## Material for the task
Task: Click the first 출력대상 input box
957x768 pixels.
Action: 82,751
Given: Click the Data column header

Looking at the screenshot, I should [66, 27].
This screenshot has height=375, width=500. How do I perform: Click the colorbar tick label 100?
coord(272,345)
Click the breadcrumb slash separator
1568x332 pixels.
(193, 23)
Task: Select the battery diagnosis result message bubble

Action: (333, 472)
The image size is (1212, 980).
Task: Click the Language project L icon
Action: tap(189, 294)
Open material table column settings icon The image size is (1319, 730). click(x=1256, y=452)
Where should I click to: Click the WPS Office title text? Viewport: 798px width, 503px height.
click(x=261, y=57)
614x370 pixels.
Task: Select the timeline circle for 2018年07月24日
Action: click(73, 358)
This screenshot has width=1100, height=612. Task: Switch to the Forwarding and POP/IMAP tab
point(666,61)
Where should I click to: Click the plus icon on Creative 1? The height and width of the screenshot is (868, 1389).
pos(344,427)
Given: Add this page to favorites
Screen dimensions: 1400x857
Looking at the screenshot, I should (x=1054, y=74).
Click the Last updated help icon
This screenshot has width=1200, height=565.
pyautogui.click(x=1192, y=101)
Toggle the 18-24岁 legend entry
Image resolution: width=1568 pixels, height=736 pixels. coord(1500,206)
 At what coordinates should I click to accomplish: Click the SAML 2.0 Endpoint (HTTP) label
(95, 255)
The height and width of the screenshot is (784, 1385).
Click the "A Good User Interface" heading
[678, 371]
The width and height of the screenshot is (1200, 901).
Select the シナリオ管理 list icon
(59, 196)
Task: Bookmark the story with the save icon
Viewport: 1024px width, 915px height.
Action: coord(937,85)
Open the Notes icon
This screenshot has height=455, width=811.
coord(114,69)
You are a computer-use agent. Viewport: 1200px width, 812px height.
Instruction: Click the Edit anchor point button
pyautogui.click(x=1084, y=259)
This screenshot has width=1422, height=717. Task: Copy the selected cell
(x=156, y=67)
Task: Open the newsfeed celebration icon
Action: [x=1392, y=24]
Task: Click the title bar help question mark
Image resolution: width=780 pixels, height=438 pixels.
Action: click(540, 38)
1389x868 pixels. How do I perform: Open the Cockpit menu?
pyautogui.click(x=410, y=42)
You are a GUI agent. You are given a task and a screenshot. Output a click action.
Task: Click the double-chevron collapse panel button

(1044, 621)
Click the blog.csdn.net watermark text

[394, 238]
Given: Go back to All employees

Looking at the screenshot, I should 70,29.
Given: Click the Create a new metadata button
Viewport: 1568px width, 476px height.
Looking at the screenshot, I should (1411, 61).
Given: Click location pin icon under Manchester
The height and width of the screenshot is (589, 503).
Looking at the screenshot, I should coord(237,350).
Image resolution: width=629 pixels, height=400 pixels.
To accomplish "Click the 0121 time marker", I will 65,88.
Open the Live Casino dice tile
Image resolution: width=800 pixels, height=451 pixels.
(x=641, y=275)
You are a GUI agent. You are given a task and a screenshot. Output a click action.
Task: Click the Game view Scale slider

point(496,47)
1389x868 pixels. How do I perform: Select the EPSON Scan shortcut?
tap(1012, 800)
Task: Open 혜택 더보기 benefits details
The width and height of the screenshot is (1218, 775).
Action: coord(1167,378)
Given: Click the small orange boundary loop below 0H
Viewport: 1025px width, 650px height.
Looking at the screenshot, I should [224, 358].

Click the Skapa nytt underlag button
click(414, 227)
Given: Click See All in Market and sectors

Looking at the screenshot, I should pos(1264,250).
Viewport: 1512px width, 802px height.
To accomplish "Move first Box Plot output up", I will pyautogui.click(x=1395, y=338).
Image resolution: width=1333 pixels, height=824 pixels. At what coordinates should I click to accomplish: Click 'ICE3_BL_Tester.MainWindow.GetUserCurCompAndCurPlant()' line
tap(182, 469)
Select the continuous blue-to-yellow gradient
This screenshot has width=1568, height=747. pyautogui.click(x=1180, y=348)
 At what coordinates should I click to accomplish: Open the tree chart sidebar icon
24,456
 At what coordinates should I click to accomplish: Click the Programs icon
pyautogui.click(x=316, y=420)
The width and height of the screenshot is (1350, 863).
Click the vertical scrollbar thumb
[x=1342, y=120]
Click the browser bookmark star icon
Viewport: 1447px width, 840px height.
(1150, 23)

## Work item
A bare number is the whole answer: how many lines in the listing hold the string "first".

## Solution to this problem
2